TASK BRIEF: Give all the records again, with no alterations.

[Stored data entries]
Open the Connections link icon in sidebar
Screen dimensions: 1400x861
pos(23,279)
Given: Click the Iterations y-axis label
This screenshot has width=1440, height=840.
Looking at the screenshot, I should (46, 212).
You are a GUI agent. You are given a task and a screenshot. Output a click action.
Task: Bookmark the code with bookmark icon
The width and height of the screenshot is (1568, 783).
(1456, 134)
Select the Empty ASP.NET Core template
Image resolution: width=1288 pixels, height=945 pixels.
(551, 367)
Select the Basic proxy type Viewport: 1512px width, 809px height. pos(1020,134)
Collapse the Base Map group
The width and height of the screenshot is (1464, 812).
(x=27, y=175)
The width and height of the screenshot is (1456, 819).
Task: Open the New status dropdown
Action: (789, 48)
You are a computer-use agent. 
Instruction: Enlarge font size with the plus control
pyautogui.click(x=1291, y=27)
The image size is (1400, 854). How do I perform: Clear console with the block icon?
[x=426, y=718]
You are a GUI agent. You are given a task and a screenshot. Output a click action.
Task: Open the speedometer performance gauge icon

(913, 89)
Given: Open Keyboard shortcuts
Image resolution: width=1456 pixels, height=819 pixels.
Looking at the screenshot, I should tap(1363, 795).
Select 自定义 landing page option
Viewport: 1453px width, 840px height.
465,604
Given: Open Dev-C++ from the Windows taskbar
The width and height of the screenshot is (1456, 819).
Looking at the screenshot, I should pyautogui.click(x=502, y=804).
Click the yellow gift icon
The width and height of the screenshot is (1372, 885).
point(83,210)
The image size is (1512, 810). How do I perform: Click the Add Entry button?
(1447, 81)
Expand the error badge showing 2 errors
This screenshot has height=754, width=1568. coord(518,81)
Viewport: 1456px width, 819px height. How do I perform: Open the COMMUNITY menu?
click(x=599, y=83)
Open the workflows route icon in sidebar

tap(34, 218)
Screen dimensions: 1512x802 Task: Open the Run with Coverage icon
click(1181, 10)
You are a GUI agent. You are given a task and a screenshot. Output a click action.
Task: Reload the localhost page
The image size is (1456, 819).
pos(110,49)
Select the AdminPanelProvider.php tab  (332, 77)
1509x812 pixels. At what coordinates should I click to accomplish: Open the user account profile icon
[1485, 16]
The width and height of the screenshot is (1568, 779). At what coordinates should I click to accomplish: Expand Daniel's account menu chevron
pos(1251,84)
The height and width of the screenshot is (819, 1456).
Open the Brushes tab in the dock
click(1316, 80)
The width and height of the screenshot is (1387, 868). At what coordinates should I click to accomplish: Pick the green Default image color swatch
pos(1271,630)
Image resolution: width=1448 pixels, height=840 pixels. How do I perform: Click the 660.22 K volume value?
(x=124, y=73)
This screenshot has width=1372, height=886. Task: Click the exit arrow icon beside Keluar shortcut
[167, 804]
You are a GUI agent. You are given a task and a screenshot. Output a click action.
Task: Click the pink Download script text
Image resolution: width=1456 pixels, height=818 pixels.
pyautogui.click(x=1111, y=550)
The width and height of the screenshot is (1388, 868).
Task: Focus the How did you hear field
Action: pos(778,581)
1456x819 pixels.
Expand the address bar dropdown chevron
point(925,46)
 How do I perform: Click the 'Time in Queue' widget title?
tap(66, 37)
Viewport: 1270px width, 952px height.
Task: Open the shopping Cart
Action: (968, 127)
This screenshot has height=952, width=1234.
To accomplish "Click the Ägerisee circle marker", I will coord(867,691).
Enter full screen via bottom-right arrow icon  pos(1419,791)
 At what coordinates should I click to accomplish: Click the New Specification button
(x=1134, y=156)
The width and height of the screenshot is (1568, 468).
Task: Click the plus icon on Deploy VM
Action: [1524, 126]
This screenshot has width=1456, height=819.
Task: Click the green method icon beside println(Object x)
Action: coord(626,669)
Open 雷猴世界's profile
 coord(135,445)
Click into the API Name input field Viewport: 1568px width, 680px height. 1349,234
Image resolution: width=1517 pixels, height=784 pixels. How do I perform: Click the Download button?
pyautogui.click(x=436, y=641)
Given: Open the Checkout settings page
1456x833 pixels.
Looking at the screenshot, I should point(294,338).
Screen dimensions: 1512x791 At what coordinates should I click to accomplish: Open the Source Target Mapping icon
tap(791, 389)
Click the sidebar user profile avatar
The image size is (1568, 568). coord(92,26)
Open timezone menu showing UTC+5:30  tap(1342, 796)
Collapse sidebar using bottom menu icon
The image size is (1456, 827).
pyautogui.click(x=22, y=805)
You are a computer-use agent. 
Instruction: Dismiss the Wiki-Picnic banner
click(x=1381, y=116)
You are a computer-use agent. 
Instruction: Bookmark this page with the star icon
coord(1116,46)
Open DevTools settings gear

EXPECTED OUTPUT:
Open the Connections link icon in sidebar
Screen dimensions: 1400x861
pos(23,279)
Given: Click the Iterations y-axis label
This screenshot has width=1440, height=840.
Looking at the screenshot, I should (46, 212).
You are a GUI agent. You are given a task and a screenshot. Output a click action.
Task: Bookmark the code with bookmark icon
The width and height of the screenshot is (1568, 783).
(1456, 134)
Select the Empty ASP.NET Core template
Image resolution: width=1288 pixels, height=945 pixels.
(551, 367)
Select the Basic proxy type Viewport: 1512px width, 809px height. pos(1020,134)
Collapse the Base Map group
The width and height of the screenshot is (1464, 812).
(x=27, y=175)
The width and height of the screenshot is (1456, 819).
Task: Open the New status dropdown
Action: (789, 48)
You are a computer-use agent. 
Instruction: Enlarge font size with the plus control
pyautogui.click(x=1291, y=27)
The image size is (1400, 854). How do I perform: Clear console with the block icon?
[x=426, y=718]
You are a GUI agent. You are given a task and a screenshot. Output a click action.
Task: Open the speedometer performance gauge icon

(913, 89)
Given: Open Keyboard shortcuts
Image resolution: width=1456 pixels, height=819 pixels.
Looking at the screenshot, I should tap(1363, 795).
Select 自定义 landing page option
Viewport: 1453px width, 840px height.
465,604
Given: Open Dev-C++ from the Windows taskbar
The width and height of the screenshot is (1456, 819).
Looking at the screenshot, I should pyautogui.click(x=502, y=804).
Click the yellow gift icon
The width and height of the screenshot is (1372, 885).
point(83,210)
The image size is (1512, 810). How do I perform: Click the Add Entry button?
(1447, 81)
Expand the error badge showing 2 errors
This screenshot has height=754, width=1568. coord(518,81)
Viewport: 1456px width, 819px height. How do I perform: Open the COMMUNITY menu?
click(x=599, y=83)
Open the workflows route icon in sidebar

tap(34, 218)
Screen dimensions: 1512x802 Task: Open the Run with Coverage icon
click(1181, 10)
You are a GUI agent. You are given a task and a screenshot. Output a click action.
Task: Reload the localhost page
The image size is (1456, 819).
pos(110,49)
Select the AdminPanelProvider.php tab  (332, 77)
1509x812 pixels. At what coordinates should I click to accomplish: Open the user account profile icon
[1485, 16]
The width and height of the screenshot is (1568, 779). At what coordinates should I click to accomplish: Expand Daniel's account menu chevron
pos(1251,84)
The height and width of the screenshot is (819, 1456).
Open the Brushes tab in the dock
click(1316, 80)
The width and height of the screenshot is (1387, 868). At what coordinates should I click to accomplish: Pick the green Default image color swatch
pos(1271,630)
Image resolution: width=1448 pixels, height=840 pixels. How do I perform: Click the 660.22 K volume value?
(x=124, y=73)
This screenshot has width=1372, height=886. Task: Click the exit arrow icon beside Keluar shortcut
[167, 804]
You are a GUI agent. You are given a task and a screenshot. Output a click action.
Task: Click the pink Download script text
Image resolution: width=1456 pixels, height=818 pixels.
pyautogui.click(x=1111, y=550)
The width and height of the screenshot is (1388, 868).
Task: Focus the How did you hear field
Action: pos(778,581)
1456x819 pixels.
Expand the address bar dropdown chevron
point(925,46)
 How do I perform: Click the 'Time in Queue' widget title?
tap(66, 37)
Viewport: 1270px width, 952px height.
Task: Open the shopping Cart
Action: (968, 127)
This screenshot has height=952, width=1234.
To accomplish "Click the Ägerisee circle marker", I will coord(867,691).
Enter full screen via bottom-right arrow icon  pos(1419,791)
 At what coordinates should I click to accomplish: Click the New Specification button
(x=1134, y=156)
The width and height of the screenshot is (1568, 468).
Task: Click the plus icon on Deploy VM
Action: [1524, 126]
This screenshot has width=1456, height=819.
Task: Click the green method icon beside println(Object x)
Action: coord(626,669)
Open 雷猴世界's profile
 coord(135,445)
Click into the API Name input field Viewport: 1568px width, 680px height. 1349,234
Image resolution: width=1517 pixels, height=784 pixels. How do I perform: Click the Download button?
pyautogui.click(x=436, y=641)
Given: Open the Checkout settings page
1456x833 pixels.
Looking at the screenshot, I should point(294,338).
Screen dimensions: 1512x791 At what coordinates should I click to accomplish: Open the Source Target Mapping icon
tap(791, 389)
Click the sidebar user profile avatar
The image size is (1568, 568). coord(92,26)
Open timezone menu showing UTC+5:30  tap(1342, 796)
Collapse sidebar using bottom menu icon
The image size is (1456, 827).
pyautogui.click(x=22, y=805)
You are a computer-use agent. 
Instruction: Dismiss the Wiki-Picnic banner
click(x=1381, y=116)
You are a computer-use agent. 
Instruction: Bookmark this page with the star icon
coord(1116,46)
Open DevTools settings gear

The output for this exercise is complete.